There’s a sense of awe the first time you see footage shot with a wearable camera. It’s as though you’ve been trans-ported into someone else’s body. But in this case it’s not John Malkovich we’re inhabiting—it’s surfboarders and stuntmen, artists and astronauts.
The wearable camera is a piece of technology that not long ago would have been considered science fiction. Now, not only does it exist, it can be lost, dropped, crushed and easily replaced for about $200. GoPro, the brand leader in the market, makes a camera that is about the size of a large pack of gum. It comes inside a waterproof housing, shoots HD video and stills, and can be easily mounted to your body or practically any object, creating camera angles and viewpoints that were previously unachievable and often unimaginable.
Surfer-turned-pro photographer Clark Little would never trade in his $10,000 rig for a GoPro, but “having that cheap option is what got me to try photography.
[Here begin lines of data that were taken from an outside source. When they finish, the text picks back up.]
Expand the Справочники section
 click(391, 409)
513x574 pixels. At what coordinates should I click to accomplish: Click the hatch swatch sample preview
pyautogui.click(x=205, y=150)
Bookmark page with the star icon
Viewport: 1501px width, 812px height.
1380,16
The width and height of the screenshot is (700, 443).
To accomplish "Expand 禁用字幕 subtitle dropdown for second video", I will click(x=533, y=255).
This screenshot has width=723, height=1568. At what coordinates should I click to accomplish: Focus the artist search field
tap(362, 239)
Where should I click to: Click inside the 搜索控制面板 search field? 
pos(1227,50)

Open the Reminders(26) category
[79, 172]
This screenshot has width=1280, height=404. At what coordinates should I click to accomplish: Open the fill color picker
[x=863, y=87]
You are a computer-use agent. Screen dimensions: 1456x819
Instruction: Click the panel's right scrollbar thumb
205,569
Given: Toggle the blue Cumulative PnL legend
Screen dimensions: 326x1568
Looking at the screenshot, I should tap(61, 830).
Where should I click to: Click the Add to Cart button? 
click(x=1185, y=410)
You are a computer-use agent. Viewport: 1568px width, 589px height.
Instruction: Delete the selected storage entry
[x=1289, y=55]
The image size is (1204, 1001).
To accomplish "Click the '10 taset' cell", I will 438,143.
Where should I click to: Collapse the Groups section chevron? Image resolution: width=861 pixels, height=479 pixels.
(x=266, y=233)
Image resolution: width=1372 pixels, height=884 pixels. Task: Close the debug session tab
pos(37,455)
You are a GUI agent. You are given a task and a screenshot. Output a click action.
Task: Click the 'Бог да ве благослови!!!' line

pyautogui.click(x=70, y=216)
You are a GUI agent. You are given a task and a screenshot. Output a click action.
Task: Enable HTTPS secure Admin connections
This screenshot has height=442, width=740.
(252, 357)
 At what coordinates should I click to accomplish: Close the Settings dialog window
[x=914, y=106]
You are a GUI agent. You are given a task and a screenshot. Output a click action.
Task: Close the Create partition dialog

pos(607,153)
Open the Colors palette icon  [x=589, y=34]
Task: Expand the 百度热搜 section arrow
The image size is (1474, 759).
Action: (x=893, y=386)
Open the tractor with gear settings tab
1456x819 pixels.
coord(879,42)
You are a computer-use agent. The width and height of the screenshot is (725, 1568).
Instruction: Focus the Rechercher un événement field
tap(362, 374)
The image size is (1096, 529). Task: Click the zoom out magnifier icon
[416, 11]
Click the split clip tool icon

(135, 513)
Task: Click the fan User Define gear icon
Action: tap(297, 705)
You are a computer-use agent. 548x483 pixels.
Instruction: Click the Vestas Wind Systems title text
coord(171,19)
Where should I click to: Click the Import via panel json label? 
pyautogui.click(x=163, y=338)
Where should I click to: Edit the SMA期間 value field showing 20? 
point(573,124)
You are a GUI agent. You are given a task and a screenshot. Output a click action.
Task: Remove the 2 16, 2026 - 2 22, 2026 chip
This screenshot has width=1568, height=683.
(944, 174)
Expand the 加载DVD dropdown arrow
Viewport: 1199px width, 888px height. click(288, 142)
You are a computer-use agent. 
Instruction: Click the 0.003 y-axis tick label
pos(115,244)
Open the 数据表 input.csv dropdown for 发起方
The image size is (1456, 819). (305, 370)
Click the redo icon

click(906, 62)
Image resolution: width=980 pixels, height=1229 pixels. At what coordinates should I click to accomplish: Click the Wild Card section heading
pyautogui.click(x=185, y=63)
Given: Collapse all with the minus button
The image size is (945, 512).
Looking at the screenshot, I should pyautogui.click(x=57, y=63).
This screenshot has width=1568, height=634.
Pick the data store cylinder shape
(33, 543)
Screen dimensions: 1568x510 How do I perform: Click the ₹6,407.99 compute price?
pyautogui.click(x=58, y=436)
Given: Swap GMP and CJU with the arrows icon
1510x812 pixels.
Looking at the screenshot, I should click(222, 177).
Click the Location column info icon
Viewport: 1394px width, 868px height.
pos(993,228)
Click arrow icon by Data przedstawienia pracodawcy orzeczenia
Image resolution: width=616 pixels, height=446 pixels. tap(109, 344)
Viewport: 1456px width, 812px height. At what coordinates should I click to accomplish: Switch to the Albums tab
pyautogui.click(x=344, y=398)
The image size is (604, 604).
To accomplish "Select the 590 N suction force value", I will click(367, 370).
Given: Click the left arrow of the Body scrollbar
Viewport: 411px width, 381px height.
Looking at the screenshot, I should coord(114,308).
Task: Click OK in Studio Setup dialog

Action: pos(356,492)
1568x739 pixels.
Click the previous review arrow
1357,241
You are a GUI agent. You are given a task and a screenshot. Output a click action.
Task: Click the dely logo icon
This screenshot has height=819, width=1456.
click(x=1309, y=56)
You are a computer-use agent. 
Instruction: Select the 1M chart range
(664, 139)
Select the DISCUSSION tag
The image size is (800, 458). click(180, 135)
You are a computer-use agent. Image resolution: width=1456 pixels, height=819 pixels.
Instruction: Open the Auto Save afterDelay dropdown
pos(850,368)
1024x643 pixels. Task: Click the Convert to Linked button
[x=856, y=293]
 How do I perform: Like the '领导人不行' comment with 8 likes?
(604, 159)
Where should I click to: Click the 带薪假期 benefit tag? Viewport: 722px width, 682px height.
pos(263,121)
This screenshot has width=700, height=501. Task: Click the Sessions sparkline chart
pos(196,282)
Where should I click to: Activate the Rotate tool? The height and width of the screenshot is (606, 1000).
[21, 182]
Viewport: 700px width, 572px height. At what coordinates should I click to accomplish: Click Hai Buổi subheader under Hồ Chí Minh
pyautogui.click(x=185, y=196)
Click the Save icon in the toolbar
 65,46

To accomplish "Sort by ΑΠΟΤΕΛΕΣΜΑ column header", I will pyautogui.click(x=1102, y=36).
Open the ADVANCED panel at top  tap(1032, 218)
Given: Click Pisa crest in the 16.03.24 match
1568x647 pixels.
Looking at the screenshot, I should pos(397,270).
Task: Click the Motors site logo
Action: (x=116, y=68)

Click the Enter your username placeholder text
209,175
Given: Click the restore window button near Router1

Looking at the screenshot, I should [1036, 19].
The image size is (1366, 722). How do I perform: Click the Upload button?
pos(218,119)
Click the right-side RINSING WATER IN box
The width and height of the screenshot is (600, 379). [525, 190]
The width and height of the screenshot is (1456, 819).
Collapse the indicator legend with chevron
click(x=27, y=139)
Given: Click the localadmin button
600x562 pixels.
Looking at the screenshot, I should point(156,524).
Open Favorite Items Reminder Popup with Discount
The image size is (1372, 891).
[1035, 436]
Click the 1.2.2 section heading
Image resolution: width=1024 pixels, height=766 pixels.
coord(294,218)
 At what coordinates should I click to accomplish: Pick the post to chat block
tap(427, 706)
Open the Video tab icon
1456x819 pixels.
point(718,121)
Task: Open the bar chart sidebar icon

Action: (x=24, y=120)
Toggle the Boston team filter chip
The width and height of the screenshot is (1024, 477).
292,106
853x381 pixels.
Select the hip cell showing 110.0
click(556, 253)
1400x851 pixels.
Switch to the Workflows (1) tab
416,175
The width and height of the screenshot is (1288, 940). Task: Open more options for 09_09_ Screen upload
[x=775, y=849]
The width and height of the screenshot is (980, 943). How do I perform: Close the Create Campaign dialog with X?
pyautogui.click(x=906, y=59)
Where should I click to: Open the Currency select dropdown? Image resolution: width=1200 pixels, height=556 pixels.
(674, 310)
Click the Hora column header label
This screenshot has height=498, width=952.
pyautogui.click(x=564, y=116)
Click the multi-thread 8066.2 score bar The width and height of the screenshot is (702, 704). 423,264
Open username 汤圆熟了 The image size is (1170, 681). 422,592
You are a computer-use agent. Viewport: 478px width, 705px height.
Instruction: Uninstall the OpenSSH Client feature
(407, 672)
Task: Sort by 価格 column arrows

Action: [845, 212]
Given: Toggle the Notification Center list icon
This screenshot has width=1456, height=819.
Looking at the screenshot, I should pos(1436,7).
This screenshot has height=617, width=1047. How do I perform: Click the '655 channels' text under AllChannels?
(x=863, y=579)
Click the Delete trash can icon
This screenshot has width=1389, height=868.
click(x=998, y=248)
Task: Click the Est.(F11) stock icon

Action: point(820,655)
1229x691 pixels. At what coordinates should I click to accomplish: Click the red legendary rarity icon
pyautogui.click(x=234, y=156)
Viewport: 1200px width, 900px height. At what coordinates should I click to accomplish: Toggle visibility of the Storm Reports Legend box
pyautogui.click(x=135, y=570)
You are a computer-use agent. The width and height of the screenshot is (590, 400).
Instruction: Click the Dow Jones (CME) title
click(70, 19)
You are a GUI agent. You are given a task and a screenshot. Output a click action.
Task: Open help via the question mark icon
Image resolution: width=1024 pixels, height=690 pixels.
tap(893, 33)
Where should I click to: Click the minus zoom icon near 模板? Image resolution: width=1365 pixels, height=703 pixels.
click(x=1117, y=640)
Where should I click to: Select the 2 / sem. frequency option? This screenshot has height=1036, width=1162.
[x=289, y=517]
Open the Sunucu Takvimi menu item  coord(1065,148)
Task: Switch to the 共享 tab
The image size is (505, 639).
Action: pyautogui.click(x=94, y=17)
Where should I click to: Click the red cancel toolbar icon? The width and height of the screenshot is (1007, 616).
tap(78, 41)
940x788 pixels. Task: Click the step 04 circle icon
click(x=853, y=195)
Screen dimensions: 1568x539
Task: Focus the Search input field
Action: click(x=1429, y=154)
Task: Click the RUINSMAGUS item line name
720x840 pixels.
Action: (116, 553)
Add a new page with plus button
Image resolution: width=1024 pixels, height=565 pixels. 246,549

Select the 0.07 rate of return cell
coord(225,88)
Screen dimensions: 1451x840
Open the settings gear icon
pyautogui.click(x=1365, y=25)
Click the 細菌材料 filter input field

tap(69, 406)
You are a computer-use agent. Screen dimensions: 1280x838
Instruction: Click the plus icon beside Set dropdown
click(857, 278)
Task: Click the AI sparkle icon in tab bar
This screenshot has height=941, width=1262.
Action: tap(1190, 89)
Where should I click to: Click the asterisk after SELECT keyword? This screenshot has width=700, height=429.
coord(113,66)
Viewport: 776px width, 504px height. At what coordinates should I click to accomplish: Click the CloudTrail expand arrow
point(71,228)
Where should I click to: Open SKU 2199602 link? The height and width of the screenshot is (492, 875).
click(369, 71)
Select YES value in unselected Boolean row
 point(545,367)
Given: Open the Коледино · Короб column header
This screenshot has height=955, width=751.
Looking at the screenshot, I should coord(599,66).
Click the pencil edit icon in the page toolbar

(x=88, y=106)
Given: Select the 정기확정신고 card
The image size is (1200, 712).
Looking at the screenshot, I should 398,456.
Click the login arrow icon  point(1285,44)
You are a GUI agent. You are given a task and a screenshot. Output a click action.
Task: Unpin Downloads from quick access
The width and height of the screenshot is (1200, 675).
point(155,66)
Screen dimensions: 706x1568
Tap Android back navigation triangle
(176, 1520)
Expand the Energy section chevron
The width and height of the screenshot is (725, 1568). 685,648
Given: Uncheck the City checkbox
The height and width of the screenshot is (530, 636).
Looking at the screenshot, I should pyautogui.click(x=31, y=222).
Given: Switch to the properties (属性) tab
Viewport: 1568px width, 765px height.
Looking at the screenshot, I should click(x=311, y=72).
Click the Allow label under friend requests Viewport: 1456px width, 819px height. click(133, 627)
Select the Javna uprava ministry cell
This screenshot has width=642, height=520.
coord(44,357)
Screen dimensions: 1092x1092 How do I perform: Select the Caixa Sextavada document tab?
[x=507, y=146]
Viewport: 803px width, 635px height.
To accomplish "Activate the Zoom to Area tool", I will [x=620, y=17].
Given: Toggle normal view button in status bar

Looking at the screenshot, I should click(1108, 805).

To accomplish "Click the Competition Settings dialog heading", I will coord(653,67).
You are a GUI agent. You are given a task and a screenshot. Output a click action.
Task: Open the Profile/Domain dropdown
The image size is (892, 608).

And then by some great fortune, that led to a career.” Still, he has fun mounting a GoPro outside of his camera housing to capture video while he shoots stills in the large waves. “It helps people see what goes on while I shoot—it’s my ‘fly on the wall.’”
Set it and forget it; that’s the magic of these cameras. Strap one on your forehead and hit “record” to document your every moment, hands-free. Ice-climb Mount Kilimanjaro, scuba dive with great white sharks or try that new mashed potato recipe at the family barbecue (hey, we’re not all daredevils). For a culture obsessed with sharing everything, the wearable camera is the ultimate toy, bringing your audience right into the moment. “It’s like you’re somebody else for that split second, biking through the mountains or riding waves on surfboards or skiing down incredibly steep mountains,” says Jake Brusha, producer at Leo Burnett. “Those aren’t normal things I would do in my life, but it’s a really cool experience to almost be there.” The feeling of almost being there, that sense that there is no filter—no art director, stylist or retoucher—between you and the shot, is what makes this footage so unique. Plus, anyone can create it.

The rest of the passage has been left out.